Spurious correlation can be solved by differencing the data, that is, calculating the change from one observation to the next, which will decrease the size of your data set by one observation. Differenced data will not display spurious correlation because differencing removes the trends that cause spurious correlation. In R, use the diff() function to calculate your differences quickly.

xdiff <- diff(x)
ydiff <- diff(y)
cor(xdiff, ydiff)

Any time that you see someone trying to correlate time series or spatial series, always ask if the data were differenced. If they were not, be skeptical of any non-zero correlation.

Here is a simulation that illustrates the problem of spurious time-series correlation. Each plot shows 10,000 random simulations of the correlation coefficient of two sets of data. The upper plot shows the results for two uncorrelated variables, the middle plot shows two random walks (time series), and the bottom plot shows two differenced random walks (time series). Note how commonly two random walks can produce strong negative or positive correlations, and note how differencing returns the expectation to that of two two uncorrelated variables. Follow the Ten Statistical Commandments of Chairman Alroy and Difference Thy Data.

par(mfrow=c(3,1))

trials <- 10000
sampleSize <- 25
r <- replicate(trials, cor(rnorm(sampleSize), rnorm(sampleSize)))
hist(r, xlim=c(-1, 1), breaks=50, col='green', main='Uncorrelated Variables', las=1)

r <- replicate(trials, cor(cumsum(rnorm(sampleSize)), cumsum(rnorm(sampleSize))))
hist(r, xlim=c(-1, 1), breaks=50, col='green', main='Random Walks', las=1)
# Note that the correlation coefficients are not clumped around zero as they would be for uncorrelated variables

r <- replicate(trials, cor(diff(cumsum(rnorm(sampleSize))), diff(cumsum(rnorm(sampleSize)))))
hist(r, xlim=c(-1, 1), breaks=50, col='green', main='First Differences of Random Walks', las=1)

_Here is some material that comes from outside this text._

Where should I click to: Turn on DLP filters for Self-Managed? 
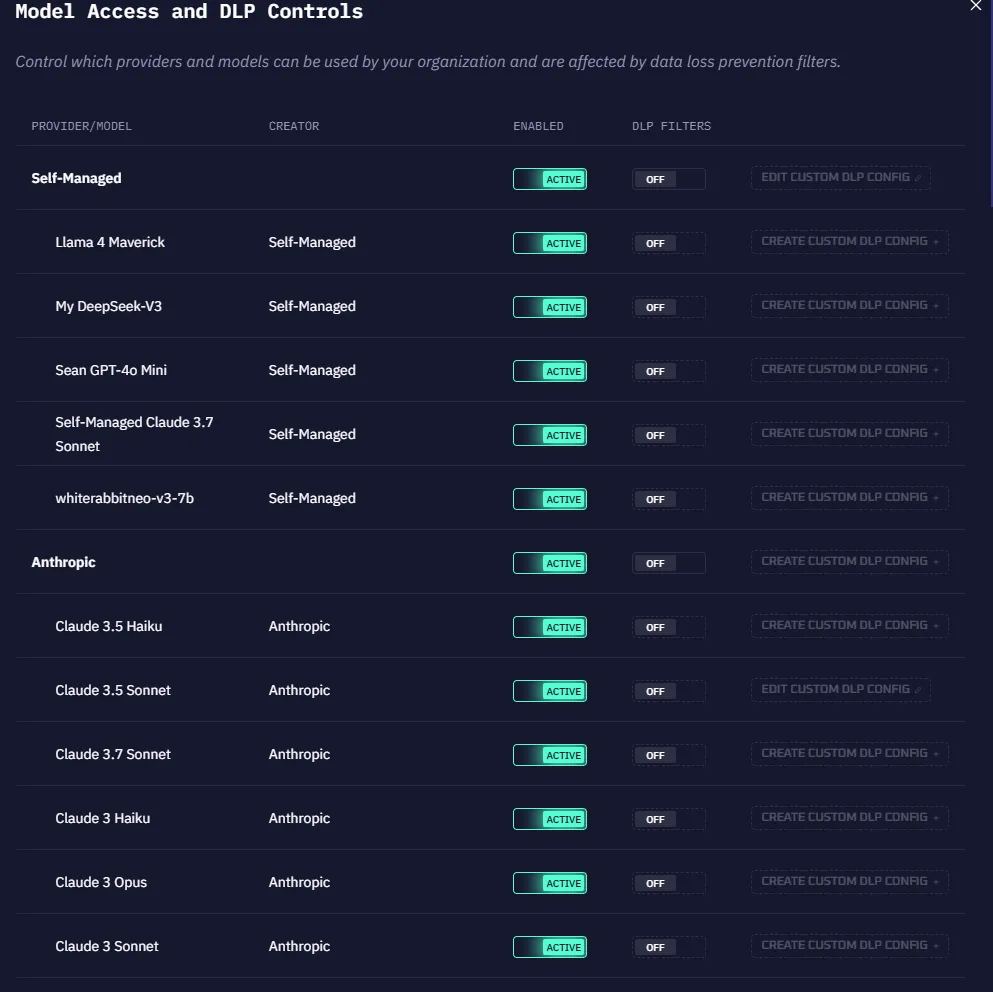point(668,179)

### Use and interpretation of Pearson and Spearman coefficients

The Pearson correlation coefficient measures the strength of a linear relationship, that is, how well the data are described by a line. In contrast, the Spearman correlation coefficient measures the strength of a monotonic relationship, that is, as one value increases, whether the other consistently increases or decreases, regardless of the amount. Relationships can be monotonic, but not non-linear (for example, an exponential relationship), and as a result, they can have a strong Spearman correlation, but a weak Pearson correlation. This example demonstrates this:

x <- seq(1, 10, by=0.2)
y <- exp(x)
plot(x, y, las=1, pch=16, main='')
cor(x, y, method='pearson')
cor(x, y, method='spearman')

Data can display strong relationships that are neither linear nor monotonic (for example, a sine wave). When this happens, the Pearson and the Spearman correlations may both be near zero, even though there may be a very simple relationship underlying the data. Always plot your data first so that you understand what the relationship looks like, and always use the appropriate measure of correlation to describe your data.

x <- seq(1, 10, by=0.2)
y <- cos(x)
plot(x, y, las=1, pch=16, main='')
cor(x, y, method='pearson')
cor(x, y, method='spearman')

Finally, remember that outliers affect a Pearson correlation coefficient more than they influence Spearman correlation coefficient. In the example below, one outlier (in red) is added to the data. Notice how much the Pearson correlation increases compared to the Spearman correlation increases. Again, plot your data first to know if outliers are an issue.

x <- rnorm(10)
y <- rnorm(10)
plot(x, y, pch=16, xlim=c(-3,5), ylim=c(-3,5))
cor(x, y)
cor(x, y, method='spearman')

# Add one outlier
x <- c(x, 5)
y <- c(y, 5)
points(x[11], y[11], pch=16, col='red')
cor(x, y)
cor(x, y, method='spearman')

## Concept of R2

The square of the correlation coefficient, R2, is a widely reported statistic with an extremely useful property: it measures the proportion of variation that is explained by a linear relationship between two variables. R2 will always be between zero and one.